7. Les consorts [G]-[C] font grief à l'arrêt d'infirmer le jugement en ce qu'il a condamné M. et Mme [F] à procéder au retrait, à leur frais, des jardinières et des plaques de plexiglas fixées sur le mur leur appartenant, alors « que la partie qui, sans énoncer de nouveaux moyens dans ses conclusions d'appel, demande la confirmation du jugement, est réputée s'en approprier les motifs ; que la cour d'appel a relevé que M. [G] et Mme [C] sollicitaient la confirmation du jugement entrepris en ce qu'il a condamné les époux [F] à procéder au retrait, à leur frais, des jardinières et des plaques de plexiglas fixées sur leur mur, de sorte qu'ils étaient réputés s'approprier les motifs du jugement sur ce point ; qu'en décidant cependant d'infirmer le jugement entrepris en ce qu'ils ne feraient valoir aucun moyen devant la cour d'appel à l'appui de leur demande à l'encontre des époux [F], la cour d'appel a violé l'article 954 alinéa 6 du code de procédure civile. »

Réponse de la Cour

Vu l'article 954 du code de procédure civile :

8. Il résulte de ce texte que l'obligation faite à la partie qui conclut à l'infirmation du jugement d'énoncer expressément dans ses dernières écritures les moyens qu'elle invoque, ne s'étend pas aux écritures de cette même partie qui, sans énoncer de moyens nouveaux, sollicite la confirmation partielle du jugement.

9. Pour infirmer le jugement en ce qu'il avait condamné M. et Mme [F] à retirer les jardinières et plaques de plexiglas fixées sur leur mur, l'arrêt énonce que les consorts [G]-[C], s'ils ont demandé la confirmation du jugement de ce chef, n'ont ni expliqué ni justifié cette demande dans le corps de leurs écritures.

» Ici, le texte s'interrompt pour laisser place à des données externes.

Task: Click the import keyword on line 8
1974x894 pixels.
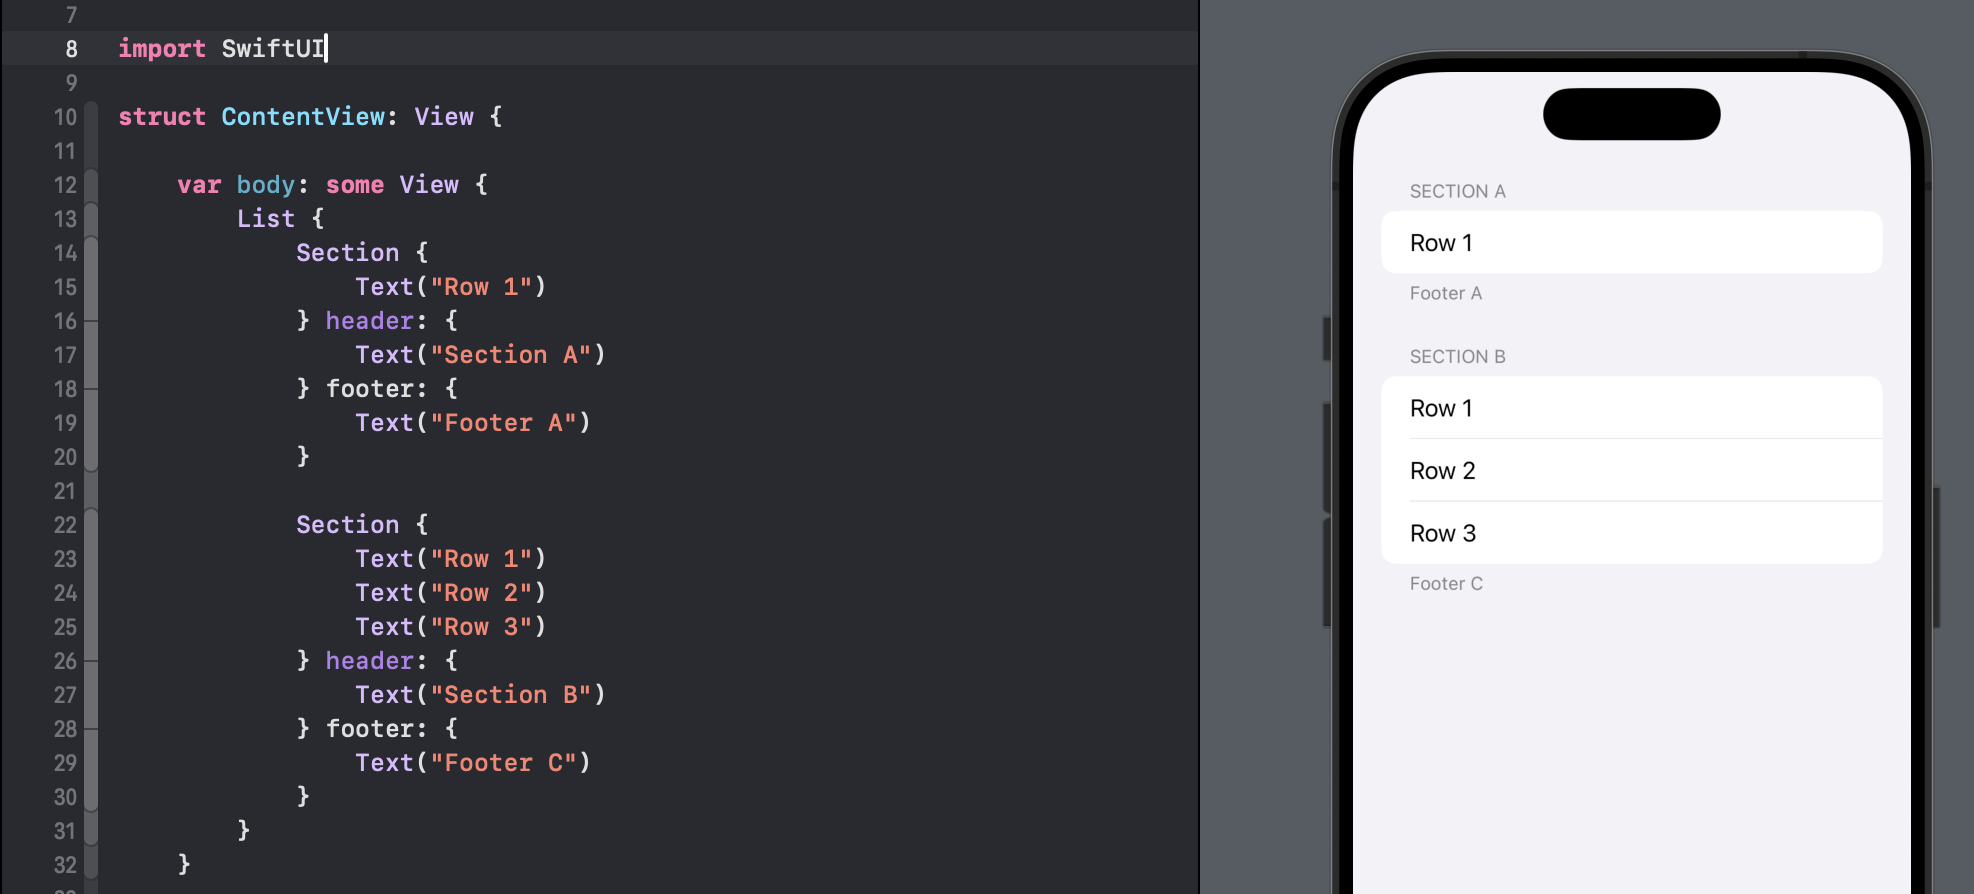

10. En statuant ainsi, alors que les intimés, qui n'avaient présenté aucun moyen nouveau sur ce chef de dispositif, étaient présumés s'approprier les motifs du jugement dont ils demandaient la confirmation, la cour d'appel a violé le texte susvisé.

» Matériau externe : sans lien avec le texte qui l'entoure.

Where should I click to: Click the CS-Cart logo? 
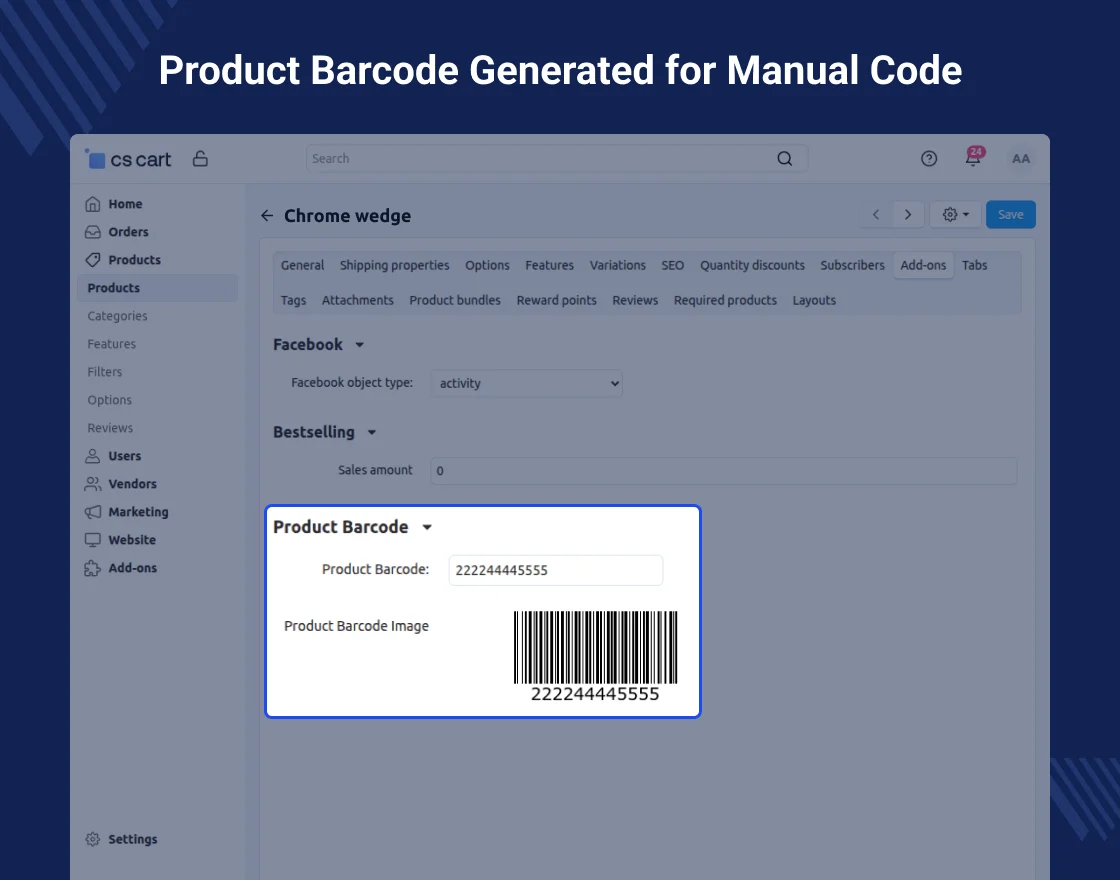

PAR CES MOTIFS, et sans qu'il y ait lieu de statuer sur les autres griefs, la Cour :

CASSE ET ANNULE, mais seulement en ce qu'il infirme le jugement en ce qu'il condamne M. et Mme [F] à retirer, à leurs frais, les jardinières et plaques de plexiglas fixées sur le mur de M. [G] et Mme [C], l'arrêt rendu le 31 mai 2021, entre les parties, par la cour d'appel d'Agen ;

Remet, sur ce point, l'affaire et les parties dans l'état où elles se trouvaient avant cet arrêt et les renvoie devant la cour d'appel d'Agen, autrement composée.

Condamne M. et Mme [F] aux dépens ;

En application de l'article 700 du code de procédure civile, rejette les demandes ;

Dit que sur les diligences du procureur général près la Cour de cassation, le présent arrêt sera transmis pour être transcrit en marge ou à la suite de l'arrêt partiellement cassé ;

Ainsi fait et jugé par la Cour de cassation, troisième chambre civile, et prononcé par le président en son audience publique du vingt-trois novembre deux mille vingt-deux.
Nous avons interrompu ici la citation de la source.